From 1974 to 1976, Lightman was a postdoctoral fellow in astrophysics at Cornell. During this period, he began publishing poetry in small literary magazines. He was an assistant professor of astronomy at Harvard from 1976 to 1979 and from 1979 to 1989 a research scientist at the Harvard-Smithsonian Center for Astrophysics.
In 1989, Lightman was appointed professor of science and writing, and senior lecturer in physics, at the Massachusetts Institute of Technology. From 1991 to 1997, he headed the Program in Writing and Humanistic Studies at MIT. During this period, he helped create a new Communication Requirement at MIT (first instituted in 2001), which requires all MIT undergraduates to have a course equivalent in writing or speaking each of their four years. In 1995, he was appointed John E. Burchard professor of humanities at MIT, a chair named after the first dean of humanities at MIT (1948 - 1964). In 2001, Lightman co-founded the Graduate Program in Science Writing at MIT, which accepted its first students in the fall of 2002. In the same year, he resigned his chair to allow more time for his writing and became adjunct professor at MIT.

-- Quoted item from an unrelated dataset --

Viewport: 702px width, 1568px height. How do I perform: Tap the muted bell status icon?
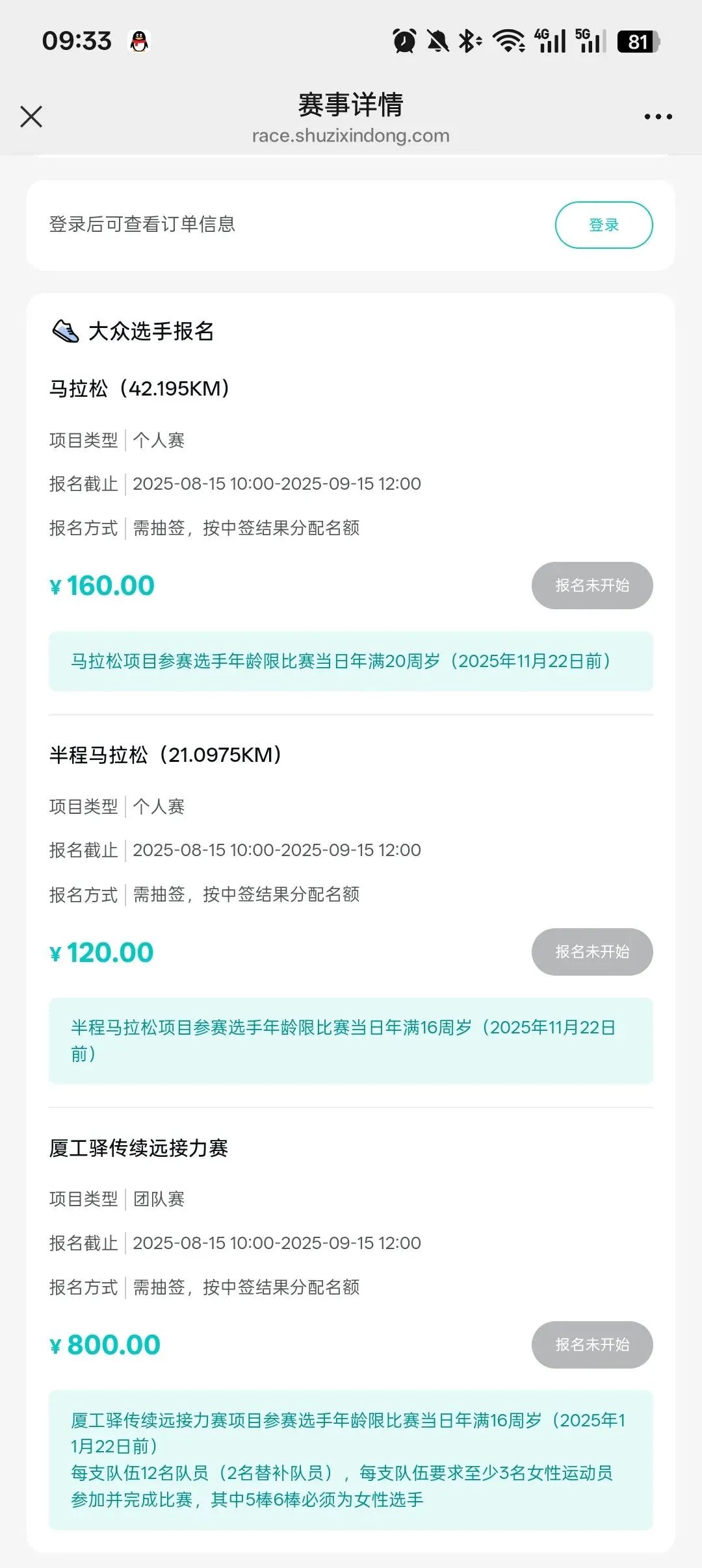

As both a distinguished physicist and an accomplished novelist, Lightman is one of only a small number of people who straddle the sciences and the humanities. He was the first professor at MIT to receive a joint appointment in the sciences and the humanities. His essay "In the Name of Love?" was the first article about love and language published in Nature, the prestigious international science journal (October 8, 2001), and his "The First Law of Thermodynamics" was the first short story published in the physics journal Physics Today (May 2005). He has lectured at more than 100 universities nationwide about the similarities and differences in the ways that scientists and artists view the world.